**WHAT IS REQUIRED:**
Report every line of the records that includes the word "named".

--- DATA SUPPLIED Enclosed Below ---

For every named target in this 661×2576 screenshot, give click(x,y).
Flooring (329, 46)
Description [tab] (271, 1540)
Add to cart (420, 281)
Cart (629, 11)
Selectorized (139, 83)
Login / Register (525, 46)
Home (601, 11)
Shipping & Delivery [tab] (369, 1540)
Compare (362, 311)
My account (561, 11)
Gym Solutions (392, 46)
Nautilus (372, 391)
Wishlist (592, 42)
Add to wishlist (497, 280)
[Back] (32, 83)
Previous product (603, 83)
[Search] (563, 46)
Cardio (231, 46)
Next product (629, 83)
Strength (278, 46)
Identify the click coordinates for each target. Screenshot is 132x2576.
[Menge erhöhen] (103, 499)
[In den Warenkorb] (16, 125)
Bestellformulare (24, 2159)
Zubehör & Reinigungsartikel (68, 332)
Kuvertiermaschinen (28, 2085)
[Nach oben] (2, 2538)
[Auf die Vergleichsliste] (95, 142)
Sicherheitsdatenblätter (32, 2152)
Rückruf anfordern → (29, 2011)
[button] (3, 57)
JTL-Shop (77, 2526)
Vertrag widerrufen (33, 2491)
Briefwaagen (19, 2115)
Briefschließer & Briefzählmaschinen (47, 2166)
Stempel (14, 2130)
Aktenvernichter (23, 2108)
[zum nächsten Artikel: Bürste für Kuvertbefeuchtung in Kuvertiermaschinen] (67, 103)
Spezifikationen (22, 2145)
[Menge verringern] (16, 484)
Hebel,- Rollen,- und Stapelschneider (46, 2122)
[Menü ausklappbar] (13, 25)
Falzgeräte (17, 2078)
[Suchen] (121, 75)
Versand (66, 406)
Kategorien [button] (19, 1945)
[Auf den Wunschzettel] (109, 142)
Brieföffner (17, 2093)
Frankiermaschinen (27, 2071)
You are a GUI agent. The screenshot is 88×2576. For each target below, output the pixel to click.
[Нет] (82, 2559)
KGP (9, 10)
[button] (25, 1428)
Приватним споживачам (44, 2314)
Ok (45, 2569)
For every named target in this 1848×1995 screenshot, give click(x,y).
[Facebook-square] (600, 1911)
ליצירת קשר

--- End of Enclosed DATA SUPPLIED ---

**RESPONSE AREA:**
For every named target in this 661×2576 screenshot, give click(x,y).
For every named target in this 1848×1995 screenshot, give click(x,y).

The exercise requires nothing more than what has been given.